• **Work item**:
In the records below, find the line containing "812x664 pixels. Task: Click", then copy that line and all lines after it, exactly, omitting every picture.

Screenshot grounding data
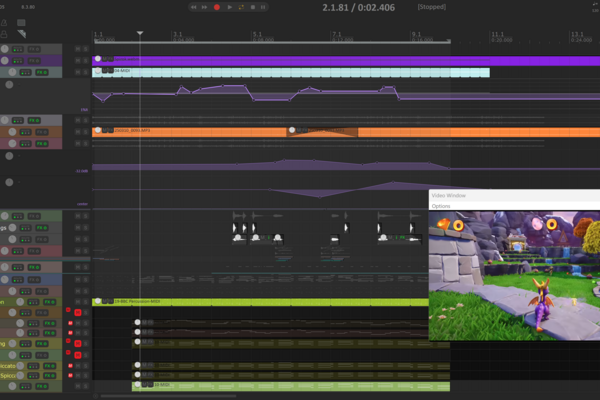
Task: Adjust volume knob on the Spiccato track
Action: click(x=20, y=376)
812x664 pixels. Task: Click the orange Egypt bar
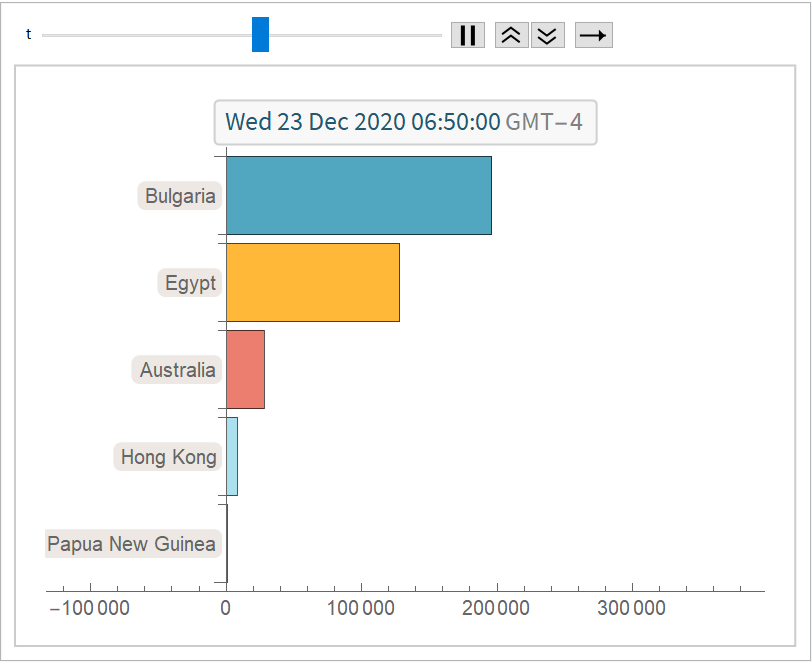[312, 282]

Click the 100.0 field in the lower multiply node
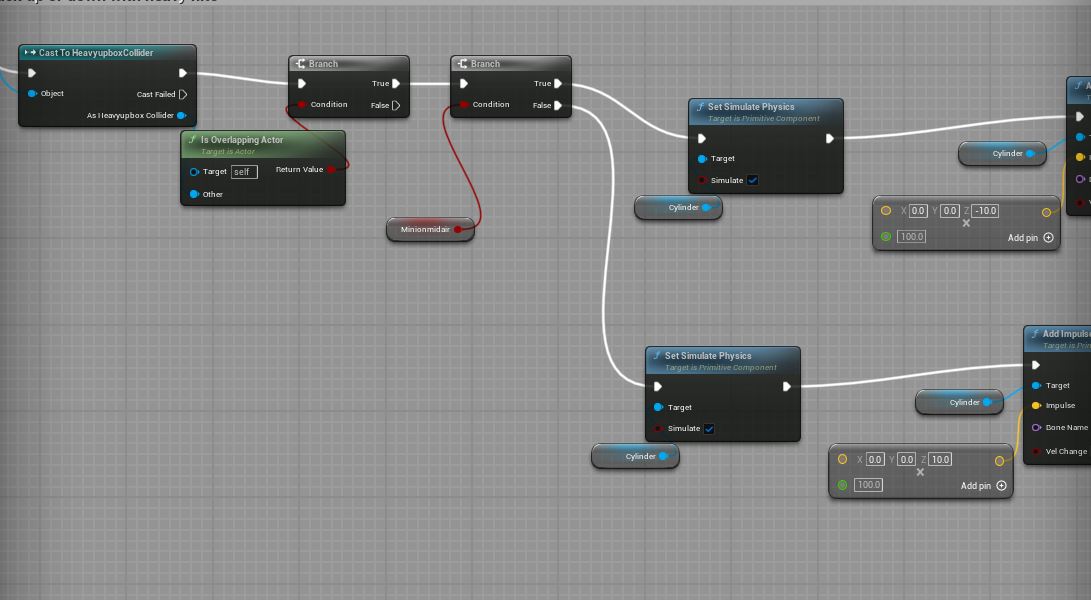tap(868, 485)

• **Solution to the problem**:
812x664 pixels. Task: Click the orange Egypt bar
[312, 282]

Click the 100.0 field in the lower multiply node
tap(868, 485)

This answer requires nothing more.